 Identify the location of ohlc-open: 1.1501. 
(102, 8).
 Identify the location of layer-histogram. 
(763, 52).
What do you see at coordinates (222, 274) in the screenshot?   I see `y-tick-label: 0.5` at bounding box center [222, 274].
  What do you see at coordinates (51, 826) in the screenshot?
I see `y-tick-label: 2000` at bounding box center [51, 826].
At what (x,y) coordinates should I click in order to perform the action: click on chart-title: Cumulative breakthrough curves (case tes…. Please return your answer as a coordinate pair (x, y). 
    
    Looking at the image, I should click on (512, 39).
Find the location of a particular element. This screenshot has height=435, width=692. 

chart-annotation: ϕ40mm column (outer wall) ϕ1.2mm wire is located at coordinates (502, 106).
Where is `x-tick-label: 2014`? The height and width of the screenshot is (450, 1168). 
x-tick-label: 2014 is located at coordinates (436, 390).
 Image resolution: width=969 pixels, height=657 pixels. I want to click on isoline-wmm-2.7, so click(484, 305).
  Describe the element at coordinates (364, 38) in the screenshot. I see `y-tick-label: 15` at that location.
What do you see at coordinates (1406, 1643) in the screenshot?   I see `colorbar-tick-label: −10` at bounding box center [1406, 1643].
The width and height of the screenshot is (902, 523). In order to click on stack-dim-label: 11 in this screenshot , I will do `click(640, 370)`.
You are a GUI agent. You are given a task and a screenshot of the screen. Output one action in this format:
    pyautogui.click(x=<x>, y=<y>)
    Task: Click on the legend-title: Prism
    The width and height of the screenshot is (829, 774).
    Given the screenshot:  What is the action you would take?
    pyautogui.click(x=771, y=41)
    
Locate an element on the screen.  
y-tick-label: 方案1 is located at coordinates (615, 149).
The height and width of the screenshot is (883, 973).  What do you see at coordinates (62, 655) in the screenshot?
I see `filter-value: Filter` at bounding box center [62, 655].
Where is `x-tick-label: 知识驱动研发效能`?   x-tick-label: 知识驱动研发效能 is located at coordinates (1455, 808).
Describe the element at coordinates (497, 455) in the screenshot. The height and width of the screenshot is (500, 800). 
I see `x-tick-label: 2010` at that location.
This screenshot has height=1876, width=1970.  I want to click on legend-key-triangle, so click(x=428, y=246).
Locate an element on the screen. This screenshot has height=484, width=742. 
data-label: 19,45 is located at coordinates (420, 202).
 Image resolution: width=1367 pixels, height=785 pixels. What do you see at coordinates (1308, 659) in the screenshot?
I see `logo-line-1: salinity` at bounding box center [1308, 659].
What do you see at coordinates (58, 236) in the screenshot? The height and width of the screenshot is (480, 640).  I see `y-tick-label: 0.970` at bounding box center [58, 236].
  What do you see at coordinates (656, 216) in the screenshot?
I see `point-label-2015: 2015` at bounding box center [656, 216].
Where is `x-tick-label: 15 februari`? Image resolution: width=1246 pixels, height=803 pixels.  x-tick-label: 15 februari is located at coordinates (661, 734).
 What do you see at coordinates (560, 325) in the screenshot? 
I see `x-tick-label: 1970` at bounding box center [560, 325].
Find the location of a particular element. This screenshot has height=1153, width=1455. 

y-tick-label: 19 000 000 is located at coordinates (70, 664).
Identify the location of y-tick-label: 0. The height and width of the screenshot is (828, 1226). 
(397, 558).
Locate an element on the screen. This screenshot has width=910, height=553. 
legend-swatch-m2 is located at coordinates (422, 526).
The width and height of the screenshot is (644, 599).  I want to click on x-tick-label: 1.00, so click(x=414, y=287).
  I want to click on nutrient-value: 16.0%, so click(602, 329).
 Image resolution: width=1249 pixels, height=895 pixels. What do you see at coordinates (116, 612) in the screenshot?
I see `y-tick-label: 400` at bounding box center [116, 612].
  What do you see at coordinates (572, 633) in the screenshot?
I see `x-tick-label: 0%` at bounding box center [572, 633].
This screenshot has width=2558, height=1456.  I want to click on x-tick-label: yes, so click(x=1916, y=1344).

○ ○ ○

__Instructions to follow__:
Copy the lines word for word, beginning with the line that has "At what (x,y)" and ending after the line that has "The width and height of the screenshot is (902, 523).".

__Exercise result__:
At what (x,y) coordinates should I click in order to perform the action: click on chart-title: Cumulative breakthrough curves (case tes…. Please return your answer as a coordinate pair (x, y). 
    
    Looking at the image, I should click on (512, 39).
Find the location of a particular element. This screenshot has height=435, width=692. 

chart-annotation: ϕ40mm column (outer wall) ϕ1.2mm wire is located at coordinates (502, 106).
Where is `x-tick-label: 2014`? The height and width of the screenshot is (450, 1168). 
x-tick-label: 2014 is located at coordinates (436, 390).
 Image resolution: width=969 pixels, height=657 pixels. I want to click on isoline-wmm-2.7, so click(484, 305).
  Describe the element at coordinates (364, 38) in the screenshot. I see `y-tick-label: 15` at that location.
What do you see at coordinates (1406, 1643) in the screenshot?   I see `colorbar-tick-label: −10` at bounding box center [1406, 1643].
The width and height of the screenshot is (902, 523). In order to click on stack-dim-label: 11 in this screenshot , I will do `click(640, 370)`.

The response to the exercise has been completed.